I personally don't think people need to go overboard on uniquifying their pod names. People do that with Java packages, but hardly ever do with the jar file names - and how often have you seen jar file or DLL file name collisions? I personally find the super long Java package names sort of annoying.
jessevdam Wed 3 Feb 2010
All classes in a pod are placed together within one page, it would be fine to have the package structure as you have in the java docs.
andy Wed 3 Feb 2010
There's actually no package structure in Fantom - all types within a pod are at the same level hierarchically. Personally I think thats a good thing ;) - but a matter of taste.
jessevdam Fri 12 Feb 2010
I fully agree with Brian on the topic of packages. Discussed in http://fantom.org/sidewalk/topic/17. But I think it would be fine the compiler add some kind of meta data to the compiled types based upon the directory structure of the source code. This meta data then can be used to generated structured documentation/overview of the code.
brian Sat 13 Feb 2010
Andy and I discussed this a bit this past week for organizing the index of a pod, and shot it down. I think the difference between Fan and Java, is that you shouldn't have more than 20 or so classes in a Fan pod. But I still have some ideas about "tagging" or "grouping" classes for documentation search.
KevinKelley Sat 13 Feb 2010
Smalltalks have tried various schemes for method categories, and class categories, and packages, and it's a fairly necessary thing when the system isn't tiny. "Small pods" is fine, but then you get proliferation of pods. Separate Env's, so any given Fantom runtime only loads the pods it cares about, may turn out to be an okay way to deal with that.
I also wondered about capturing the source directory structure as a way of categorizing pod classes, but the take-away lesson I got from Smalltalk package systems is, any scheme has to be well-thought and integrated with the whole ecosystem of tooling and libraries, or it falls apart somehow.
jodastephen Sun 14 Feb 2010
Well thats interesting. Because that means that a large system will therefore have lots of pods. $work code has 10,000 classes in the application, something like 500+ pods?

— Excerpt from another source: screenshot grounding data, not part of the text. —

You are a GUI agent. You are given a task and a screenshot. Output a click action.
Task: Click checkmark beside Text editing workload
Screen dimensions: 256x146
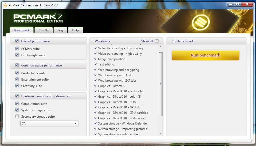95,64
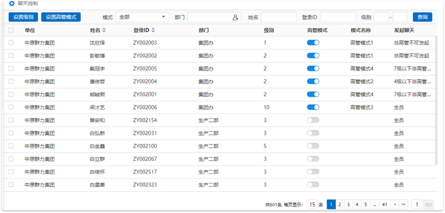This screenshot has width=445, height=213.
Task: Turn off executive mode for 梁才艺
Action: tap(313, 107)
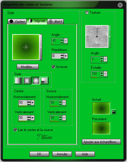Select the radial gradient style icon

tap(45, 81)
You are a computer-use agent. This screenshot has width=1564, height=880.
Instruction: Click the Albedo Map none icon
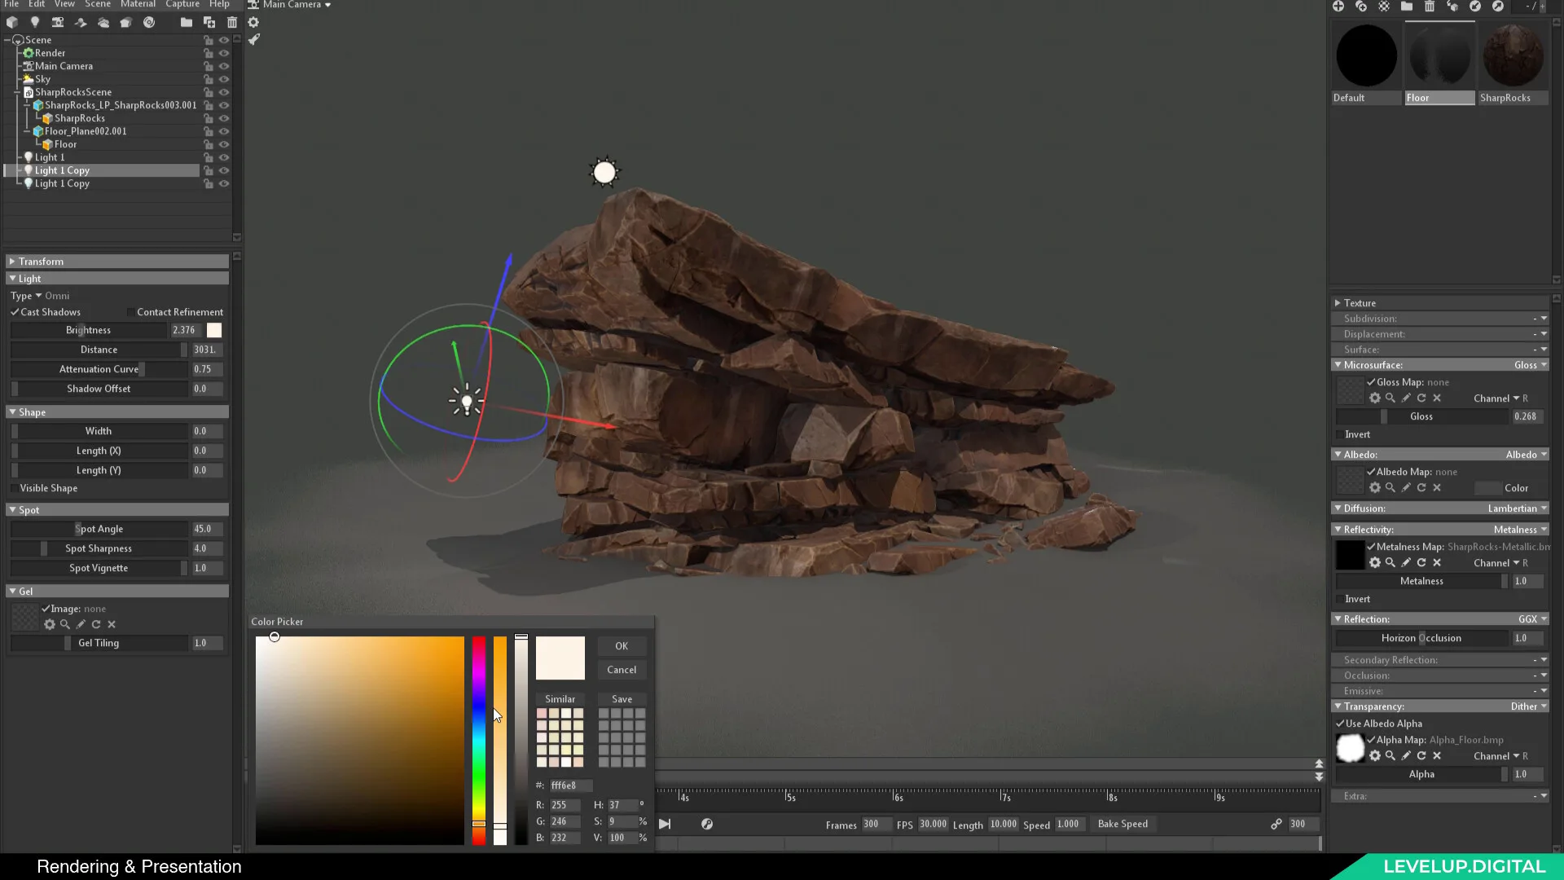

Most importantly, this make me question again whether the single name for the pod name is viable. comAcmeDepartmentProjectPodA, comAcmeDepartmentProjectPodB, comAcmeDepartmentProjectPodC, comAcmeDepartmentProjectPodD, comAcmeDepartmentProjectPodE .... Surely, we want some way to get at a namespace for "all the pods in the project of
comAcmeDepartmentProject
"?brian Sun 14 Feb 2010
I would think having more than 100 or 150 pods would be unusual even in a large system. I don't think you can equate number of classes to pods, rather my point was that a well defined pod should have a minimal public API surface area of no more than two dozen or so classes (even if internally you have many more). Also we have to remember that Fantom in general uses much fewer classes than Java.
But over time, especially if we have an online repository, then the number of pods available in the cloud will (hopefully) be very large, and tagging/search criteria will probably definitely be a bonus.
I personally don't think people need to go overboard on uniquifying their pod names. People do that with Java packages, but hardly ever do with the jar file names - and how often have you seen jar file or DLL file name collisions? I personally find the super long Java package names sort of annoying.